Towards a Knowledge-Guided Foundation Model for Long-Tail Anomaly Detection in Network Traffic

Researchers will develop a knowledge-guided foundation model for timely  network traffic anomaly detection when data is under long-tailed distribution.

Funded by CCI’s Coastal Virginia Node and Southwest Virginia Node

Project Investigators

• Principal Investigator (PI): Gang Zhou, William & Mary Department of Computer Science
• Co-PI: Huajie Shao, William & Mary Department of Computer Science
• Co-PI: Bo Ji, Virginia Tech Department of Computer Science

Rationale

Network traffic anomalies threaten computer network security on such systems as mobile devices and cloud computing, leading to the loss of intellectual property, financial resources, and customer data. 

While classical machine learning techniques have been introduced to detect traffic anomalies based on their features, these methods struggle to generalize to unknown anomalies. 
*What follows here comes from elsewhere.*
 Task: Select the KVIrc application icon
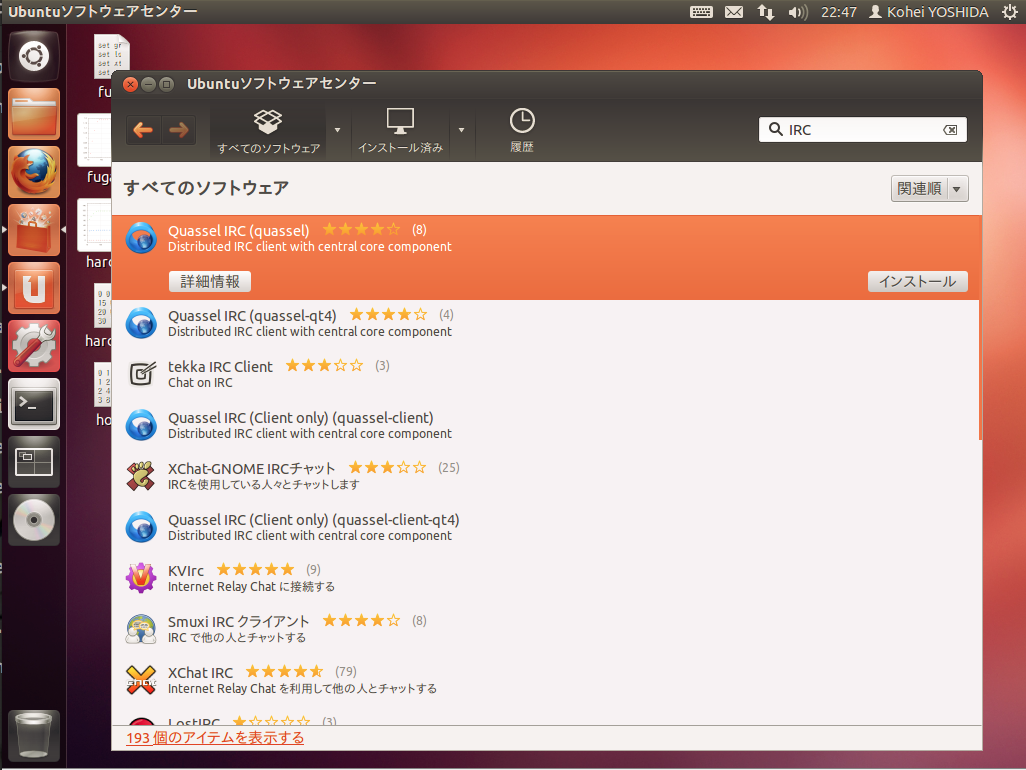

To overcome this problem, recent studies have adopted pre-training foundation models (FMs) for network traffic anomaly detection. 

Projected Outcomes

Researchers will: 

• Develop a knowledge-guided foundation model to improve the generalization capability of traffic anomaly detection.
• Adopt knowledge-guided data augmentation and semantics-based data selection to mitigate the long-tail problem during fine-tuning. 

The project will be evaluated using real-world traffic datasets, such as Internet of Things (IoT) attacks, Android Malware, and DDoS attacks.